Abeille ou papillon

 

Notre-Seigneur s’est plu à instruire les apôtres par le moyen des choses visibles : per visibilia ad invisibilia. Observons à notre tour la nature, si riche en enseignements pour notre vie sur terre, prélude de celle du Ciel.

 

L’abeille et le papillon, au printemps, virevoltent dans les airs et s’arrêtent souvent sur les fleurs. Travail pour l’une, tourisme pour l’autre. Plus sobre dans son apparence que le papillon, madame l’abeille n’est pas si gracieuse que monsieur le papillon qui possède des variétés de coloris, de grosseur que l’abeille ne possède pas. L’abeille serait davantage de la famille des fourmis, le papillon de celle de la cigale.

 

Mgr Williamson, voici un mois, écrivait ceci :

 

« Le réseau Internet regorge ces jours-ci d’observations et d’analyses, toutes plus intéressantes les unes que les autres, sur le coronavirus et sur la turbulence de la finance mondiale. Mais à l’occasion de ce dérèglement double - ou combiné - on oublie de parler de ce qu’il révèle de plus important, et c’est l’état des relations entre l’humanité et son Dieu, autrement dit, l’apostasie mondiale. Il s’agit d’un crime abominable, et l’écroulement dû au Coronavirus est une punition bien légère en comparaison des fléaux qui ne manqueront pas d’arriver si les hommes ne se convertissent pas. Mais dans l’état actuel des choses, la masse de ce peuple que Dieu s’est choisi en lui donnant la foi catholique, préfère suivre Vatican II, parce que celui-ci assouplit l’ancienne discipline, et permet à l’homme de s’adorer lui-même, au lieu d’adorer Dieu. Nous devrions tous implorer à genoux le pardon de Dieu, comme l’a fait Daniel dans l’Ancien Testament (9, 3-19). (…) »

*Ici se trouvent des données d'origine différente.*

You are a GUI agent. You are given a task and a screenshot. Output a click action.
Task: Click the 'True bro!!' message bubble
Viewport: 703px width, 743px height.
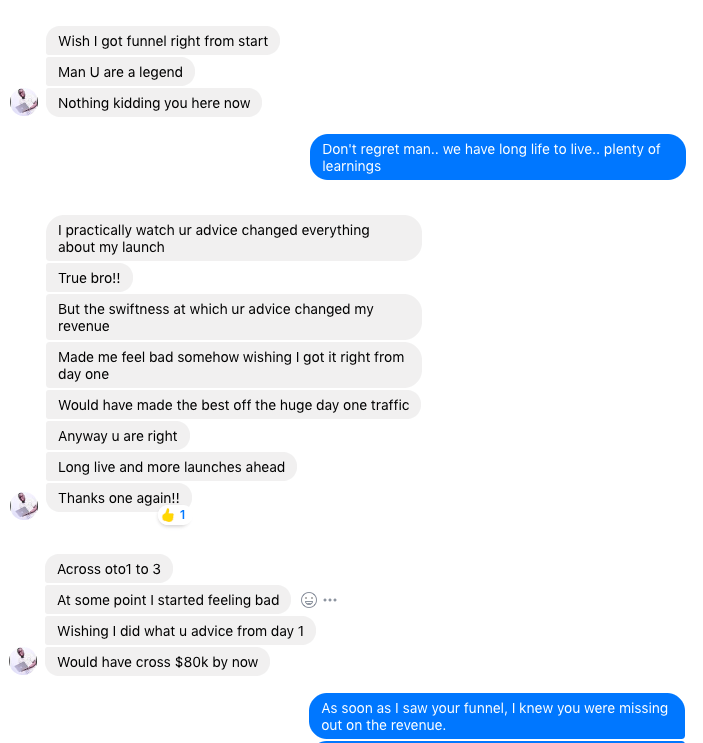tap(90, 278)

Mgr Williamson – Commentaires Eleison, 18 avril 2020

 

Un mois après cet écrit, les réseaux sociaux ont, sur le sujet du coronavirus, publié quantité d’informations en tous sens. Tous ont été abreuvés, sur leurs boîtes électroniques, téléphones, d’informations variées et contraires, voire contradictoires (en commençant par le gouvernement).

 

L’abeille fait son miel avec les fleurs qu’elle butine. Le papillon vole de fleur en fleur, il fait ce qu’on appelle de nos jours du zapping. Stérile. Il papillonne.

 

Observons la nature : œuvre du Créateur, elle nous conduit à lever les yeux au Ciel.

 

Tâchons d’imiter l’abeille et non le papillon. Pas de tourisme inutile. Travaillons et prions pour l’Éternité.